__Exercise details__. Copy out every row below verbatim, leaving nothing out and changing nothing.

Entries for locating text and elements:
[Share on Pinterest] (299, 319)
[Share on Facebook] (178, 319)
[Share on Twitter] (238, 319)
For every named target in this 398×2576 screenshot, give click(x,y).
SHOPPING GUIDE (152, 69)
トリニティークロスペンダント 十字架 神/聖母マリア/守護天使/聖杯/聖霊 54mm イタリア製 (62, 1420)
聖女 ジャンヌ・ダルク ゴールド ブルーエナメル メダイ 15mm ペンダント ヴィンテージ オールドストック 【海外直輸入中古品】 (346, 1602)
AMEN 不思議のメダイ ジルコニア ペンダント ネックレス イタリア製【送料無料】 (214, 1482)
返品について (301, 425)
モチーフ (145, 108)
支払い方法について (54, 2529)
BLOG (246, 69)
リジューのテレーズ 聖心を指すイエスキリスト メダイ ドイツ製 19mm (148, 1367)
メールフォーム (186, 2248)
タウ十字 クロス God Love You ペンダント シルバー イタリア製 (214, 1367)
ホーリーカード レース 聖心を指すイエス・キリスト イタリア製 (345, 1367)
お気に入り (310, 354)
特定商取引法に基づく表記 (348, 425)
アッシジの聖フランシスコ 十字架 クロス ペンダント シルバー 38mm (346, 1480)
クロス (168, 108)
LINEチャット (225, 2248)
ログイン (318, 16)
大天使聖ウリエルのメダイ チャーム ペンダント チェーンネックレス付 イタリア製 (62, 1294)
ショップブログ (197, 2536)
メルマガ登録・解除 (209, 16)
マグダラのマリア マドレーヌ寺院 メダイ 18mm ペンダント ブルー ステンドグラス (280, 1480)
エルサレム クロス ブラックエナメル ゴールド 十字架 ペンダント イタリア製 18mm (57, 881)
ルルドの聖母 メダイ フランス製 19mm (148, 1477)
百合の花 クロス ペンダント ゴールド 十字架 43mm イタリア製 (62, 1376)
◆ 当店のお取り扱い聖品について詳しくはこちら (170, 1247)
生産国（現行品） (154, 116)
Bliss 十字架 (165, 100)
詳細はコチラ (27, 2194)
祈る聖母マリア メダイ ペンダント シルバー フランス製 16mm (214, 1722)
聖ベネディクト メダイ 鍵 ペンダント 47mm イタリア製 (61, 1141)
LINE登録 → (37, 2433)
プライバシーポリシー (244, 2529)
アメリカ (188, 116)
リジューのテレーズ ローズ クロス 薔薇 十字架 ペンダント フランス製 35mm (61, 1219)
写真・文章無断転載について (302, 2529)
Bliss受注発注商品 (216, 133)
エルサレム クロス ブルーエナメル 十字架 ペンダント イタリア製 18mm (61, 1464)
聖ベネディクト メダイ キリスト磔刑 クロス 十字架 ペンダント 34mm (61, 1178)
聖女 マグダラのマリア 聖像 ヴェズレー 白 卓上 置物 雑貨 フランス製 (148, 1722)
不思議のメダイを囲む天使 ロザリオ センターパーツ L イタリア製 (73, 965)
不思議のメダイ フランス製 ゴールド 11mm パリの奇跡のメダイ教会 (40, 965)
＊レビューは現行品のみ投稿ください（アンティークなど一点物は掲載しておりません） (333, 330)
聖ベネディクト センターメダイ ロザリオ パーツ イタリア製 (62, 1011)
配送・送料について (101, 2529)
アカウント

__Answer to this exercise__.
[Share on Pinterest] (299, 319)
[Share on Facebook] (178, 319)
[Share on Twitter] (238, 319)
For every named target in this 398×2576 screenshot, give click(x,y).
SHOPPING GUIDE (152, 69)
トリニティークロスペンダント 十字架 神/聖母マリア/守護天使/聖杯/聖霊 54mm イタリア製 (62, 1420)
聖女 ジャンヌ・ダルク ゴールド ブルーエナメル メダイ 15mm ペンダント ヴィンテージ オールドストック 【海外直輸入中古品】 (346, 1602)
AMEN 不思議のメダイ ジルコニア ペンダント ネックレス イタリア製【送料無料】 (214, 1482)
返品について (301, 425)
モチーフ (145, 108)
支払い方法について (54, 2529)
BLOG (246, 69)
リジューのテレーズ 聖心を指すイエスキリスト メダイ ドイツ製 19mm (148, 1367)
メールフォーム (186, 2248)
タウ十字 クロス God Love You ペンダント シルバー イタリア製 (214, 1367)
ホーリーカード レース 聖心を指すイエス・キリスト イタリア製 (345, 1367)
お気に入り (310, 354)
特定商取引法に基づく表記 (348, 425)
アッシジの聖フランシスコ 十字架 クロス ペンダント シルバー 38mm (346, 1480)
クロス (168, 108)
LINEチャット (225, 2248)
ログイン (318, 16)
大天使聖ウリエルのメダイ チャーム ペンダント チェーンネックレス付 イタリア製 (62, 1294)
ショップブログ (197, 2536)
メルマガ登録・解除 (209, 16)
マグダラのマリア マドレーヌ寺院 メダイ 18mm ペンダント ブルー ステンドグラス (280, 1480)
エルサレム クロス ブラックエナメル ゴールド 十字架 ペンダント イタリア製 18mm (57, 881)
ルルドの聖母 メダイ フランス製 19mm (148, 1477)
百合の花 クロス ペンダント ゴールド 十字架 43mm イタリア製 (62, 1376)
◆ 当店のお取り扱い聖品について詳しくはこちら (170, 1247)
生産国（現行品） (154, 116)
Bliss 十字架 (165, 100)
詳細はコチラ (27, 2194)
祈る聖母マリア メダイ ペンダント シルバー フランス製 16mm (214, 1722)
聖ベネディクト メダイ 鍵 ペンダント 47mm イタリア製 (61, 1141)
LINE登録 → (37, 2433)
プライバシーポリシー (244, 2529)
アメリカ (188, 116)
リジューのテレーズ ローズ クロス 薔薇 十字架 ペンダント フランス製 35mm (61, 1219)
写真・文章無断転載について (302, 2529)
Bliss受注発注商品 (216, 133)
エルサレム クロス ブルーエナメル 十字架 ペンダント イタリア製 18mm (61, 1464)
聖ベネディクト メダイ キリスト磔刑 クロス 十字架 ペンダント 34mm (61, 1178)
聖女 マグダラのマリア 聖像 ヴェズレー 白 卓上 置物 雑貨 フランス製 (148, 1722)
不思議のメダイを囲む天使 ロザリオ センターパーツ L イタリア製 (73, 965)
不思議のメダイ フランス製 ゴールド 11mm パリの奇跡のメダイ教会 (40, 965)
＊レビューは現行品のみ投稿ください（アンティークなど一点物は掲載しておりません） (333, 330)
聖ベネディクト センターメダイ ロザリオ パーツ イタリア製 (62, 1011)
配送・送料について (101, 2529)
アカウント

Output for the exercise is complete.